Прежнего задушевного разговора не выходило.
– …По картузу в день – считай, сколько я их за всю жизнь наделал! – снова начал Катушин, и лицо его на короткое мгновение отразило тоску. – Картузы сносились, вот и я сносился… – Сеня заметил, что старик сделал движение под одеялом, точно махнул рукой. – Я тебя теперь помню. Ты забыл, а я помню… Я все помню! – Что-то прежнее, незабываемое промелькнуло в катушинских губах.
– Давно лежишь-то? Что болит-то у тебя? – неловко допрашивал Сеня.
– …Я тебе тут бельишко оставлю, не отказывайся. Подшить, так и поносишь! – продолжал вести свою мысль Катушин.
– Ну, поживешь еще! Спешить, Степан Леонтьич, некуда. Человеку сто лет сроку дано, – заторопился Сеня. – Это баба чулошная тебя так настроила. Я бы ее турнул, бабу, – право, турнул бы!..
– Бабу не тронь… она за мной ходит, баба, – поправил Катушин.
Сеня встал и отошел к окну. Он обмахнул рукавом запотевшее стекло и глянул наружу. Поздней осени гнетущее небо продувалось из края в край острыми холодными порывами. Настин дом казался безотрадно серым. Темные окна не пропускали чужого взгляда внутрь.
«Настя… она не знает, что я тут. Степан Леонтьич помрет. Меня возьмут в солдаты…»
– Паренек… – заворочался Катушин, силясь поднять голову с пролежанной подушки, – дай-кось водицы мне… на окошке стоит.
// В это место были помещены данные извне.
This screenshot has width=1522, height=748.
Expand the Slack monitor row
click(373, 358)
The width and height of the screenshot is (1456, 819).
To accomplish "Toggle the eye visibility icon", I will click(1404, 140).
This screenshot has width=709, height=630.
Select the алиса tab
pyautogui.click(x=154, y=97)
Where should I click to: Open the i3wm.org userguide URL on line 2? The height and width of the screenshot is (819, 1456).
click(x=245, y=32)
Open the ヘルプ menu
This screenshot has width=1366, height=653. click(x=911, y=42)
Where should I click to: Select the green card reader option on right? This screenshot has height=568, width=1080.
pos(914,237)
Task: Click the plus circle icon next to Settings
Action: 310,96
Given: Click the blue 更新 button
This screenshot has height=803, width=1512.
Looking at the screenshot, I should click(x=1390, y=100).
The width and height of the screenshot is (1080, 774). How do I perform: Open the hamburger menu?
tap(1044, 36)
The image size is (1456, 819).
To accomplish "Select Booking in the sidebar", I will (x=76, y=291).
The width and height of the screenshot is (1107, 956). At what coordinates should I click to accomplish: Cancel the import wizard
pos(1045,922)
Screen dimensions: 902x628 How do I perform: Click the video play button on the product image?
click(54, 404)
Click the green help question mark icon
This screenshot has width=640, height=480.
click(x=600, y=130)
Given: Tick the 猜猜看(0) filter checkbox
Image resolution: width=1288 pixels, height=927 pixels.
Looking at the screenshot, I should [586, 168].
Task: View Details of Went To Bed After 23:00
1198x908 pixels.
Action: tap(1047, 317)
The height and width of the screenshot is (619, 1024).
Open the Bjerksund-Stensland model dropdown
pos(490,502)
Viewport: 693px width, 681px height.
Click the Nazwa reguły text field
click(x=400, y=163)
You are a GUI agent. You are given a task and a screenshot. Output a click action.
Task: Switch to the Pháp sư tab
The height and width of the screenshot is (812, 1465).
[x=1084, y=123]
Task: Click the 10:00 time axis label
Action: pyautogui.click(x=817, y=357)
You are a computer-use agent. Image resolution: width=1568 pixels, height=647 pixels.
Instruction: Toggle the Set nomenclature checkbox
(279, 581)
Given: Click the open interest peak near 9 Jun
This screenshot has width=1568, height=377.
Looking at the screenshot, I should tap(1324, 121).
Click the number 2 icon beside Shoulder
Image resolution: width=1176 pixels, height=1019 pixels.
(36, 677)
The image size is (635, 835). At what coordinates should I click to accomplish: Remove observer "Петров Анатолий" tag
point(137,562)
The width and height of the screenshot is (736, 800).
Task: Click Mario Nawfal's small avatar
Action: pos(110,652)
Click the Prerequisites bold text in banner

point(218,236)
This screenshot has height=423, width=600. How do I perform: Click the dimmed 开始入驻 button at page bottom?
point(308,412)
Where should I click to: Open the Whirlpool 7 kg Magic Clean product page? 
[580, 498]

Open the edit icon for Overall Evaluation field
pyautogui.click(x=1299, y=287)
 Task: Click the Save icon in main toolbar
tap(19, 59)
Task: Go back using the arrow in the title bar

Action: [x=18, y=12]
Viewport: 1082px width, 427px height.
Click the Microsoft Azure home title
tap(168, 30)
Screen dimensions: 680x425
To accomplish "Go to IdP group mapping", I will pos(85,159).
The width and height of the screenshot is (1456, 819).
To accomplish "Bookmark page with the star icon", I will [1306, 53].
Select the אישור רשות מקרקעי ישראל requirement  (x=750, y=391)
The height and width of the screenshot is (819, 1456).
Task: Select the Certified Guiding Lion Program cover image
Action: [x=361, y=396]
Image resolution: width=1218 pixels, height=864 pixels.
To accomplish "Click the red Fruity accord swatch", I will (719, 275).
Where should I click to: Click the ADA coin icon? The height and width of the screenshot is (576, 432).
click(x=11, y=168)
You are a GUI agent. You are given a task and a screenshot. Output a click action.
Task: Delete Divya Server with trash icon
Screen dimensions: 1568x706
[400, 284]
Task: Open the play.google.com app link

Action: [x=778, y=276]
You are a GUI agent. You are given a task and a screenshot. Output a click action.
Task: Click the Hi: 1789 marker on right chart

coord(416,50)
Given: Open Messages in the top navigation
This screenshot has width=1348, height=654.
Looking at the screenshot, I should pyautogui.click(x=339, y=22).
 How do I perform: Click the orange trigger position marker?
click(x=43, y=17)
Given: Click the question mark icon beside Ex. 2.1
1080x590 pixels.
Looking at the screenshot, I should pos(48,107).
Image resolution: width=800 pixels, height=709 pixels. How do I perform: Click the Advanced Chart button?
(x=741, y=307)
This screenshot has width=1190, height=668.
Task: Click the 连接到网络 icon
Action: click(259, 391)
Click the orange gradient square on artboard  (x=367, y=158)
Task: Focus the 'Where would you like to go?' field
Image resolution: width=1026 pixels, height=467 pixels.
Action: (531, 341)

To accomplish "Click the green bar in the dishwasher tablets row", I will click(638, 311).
Старик пил воду, чавкал, точно жевал. Отпив глоток, он внимательно глядел в низкий, прокопченный потолок, потом опять пил.
– …Четвертого дня просыпаюсь ночью, а он и стоит в уголку, смутительный… дожидается, – сказал Катушин, откидываясь назад.
– Кто в уголку? – и невольно оглянулся в угол.
– Да Никита-т Акинфыч, дьячок-то мой… приходил. Я ему: ты подожди, говорю, деньков пяток. А он: что ж, говорит, догоняй, подожду.
– Это тебе мерестит, Степан Леонтьич, ты противься… – убежденно сказал Сеня. – Ты не верь. Это истома твоя.
– Никита-т истома? – строго переспросил Катушин. – Не-ет, Никита не истома.